Teman-teman, ini saya salinkan Kata Sambutan yang ditulis ibu Susan Rodgers untuk Kamus Angkola Indonesia Cetakan Ke-2. Beliau adalah seorang antropolog berkewarganegaraan Amerika, yang pernah melakukan penelitian tentang Budaya Batak. Beliau pencinta Budaya Batak, dan bersama beberapa temannya menetap di Sipirok pada tahun 1970-an saat melakukan riset untuk program masternya. Dan beliau sangat fasih berbahasa Angkola. Sepertinya Bahasa Angkola adalah bahasa kedua beliau setelah bahasa ibunya, Bahasa Inggris. Saya bisa melihat itu saat beliau berkomunikasi dengan Papa saya, pada waktu kami bertemu di bulan Juni 2013 di Medan. Hal itu sempat membuat saya merasa malu… 😀
Kebetulan saya menjadi jembatan proses komunikasi antara Papa saya dengan ibu Susan, yang telah diberi marga Siregar oleh tetua Adat Sipirok pada tahun 1970-an (makanya saya memanggil beliau dengan BOU dalam komunikasi-komunikasi kami). Saya biasanya ditugaskan menyampaikan pikiran dan pendapat Papa saya ke ibu Susan dalam bentuk email. Juga menyampaikan permohonan agar beliau bersedia memberi kata pengantar untuk kamus ini. Begitu juga sebaliknya. Jadi Kata Sambutan beliau yang aslinya dalam Bahasa Inggris, dikirimkan ke saya untuk diteruskan ke Papa untuk kemudian dilampirkan di bahagian awal kamus. Dan versi Bahasa Indonesia yang juga ditampilkan di awal kamus, adalah terjemahan yang sudah beliau periksa dan mendapat pesetujuan.. Untuk teman-teman ketahui, beliau meminta softcopy draft kamus dikirimkan kepada beliau sebelum beliau menulis kata pengantar. Jadi ada proses yang beliau lakukan sebelum menulis kata pengantar ini..

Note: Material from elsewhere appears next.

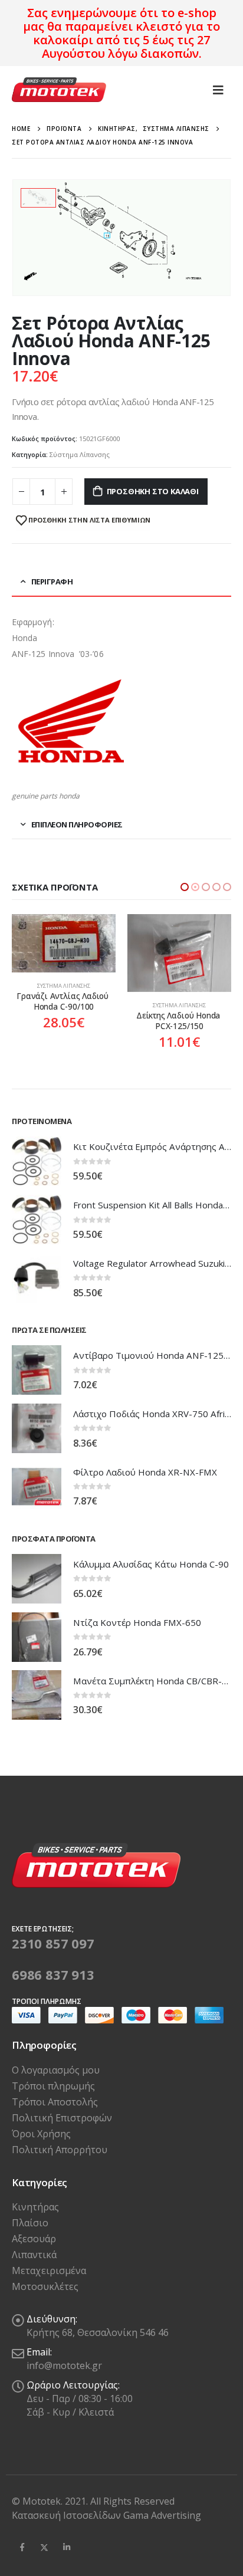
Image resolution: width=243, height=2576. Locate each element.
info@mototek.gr (64, 2368)
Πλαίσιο (30, 2225)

Mengapa saya menyalinkan Kata Sambutan ini di blog saya…? Agar kita, terutama generasi muda Angkola bisa melihat, memahami bahwa Bahasa Angkola itu pernah begitu maju.. Kemajuan itu pasti disebabkan adanya orang-orang cerdas, orang-orang intelek..
Selamat menikmat… Semoga terinspirasi…
KATA SAMBUTAN EDISI KEDUA
Sekali lagi ini merupakan suatu kehormatan bagi saya diminta untuk membuat Kata Sambutan pada Kamus Angkola/Indonesia yang sekarang hadir dalam edisi kedua dengan revisi penambahan 500 kata baru. Seperti yang pernah saya sampaikan pada tulisan pembuka saya di edisi pertama kamus ini, yang terbit tahun 2004 lalu, kamus seperti ini akan sangat dibutuhkan oleh orang Tapanuli dan Angkola di berbagai kota, para generasi muda yang ada di daerah tersebut, dan dalam jagad keilmuan seperti linguistik, antropologi, sastra dan lmu pengetahuan sejarah di Indonesia dan seluruh dunia. Kamus ini disusun dengan cermat setelah dilakukan kerja lapangan dan pengujian dari buku-buku penting yang berkaitan dengan pembuatan kamus ini, seperti novel berbahasa Angkola yang terbit tahun 1920an yaitu novel Sitti Djaoerah, yang tentunya tidaklah dibuat hanya untuk menjadi buku yang menyimpan banyak kata namun dibiarkan berdebu di rak buku. Kiranya, kamus seperti Kamus Angkola/Indonesia ini dapat menjadi katalisator yang memperkaya khasanah Bahasa Indonesia dalam kehidupan masyarakat saat ini dan juga masyarakat dari berbagai latar belakang.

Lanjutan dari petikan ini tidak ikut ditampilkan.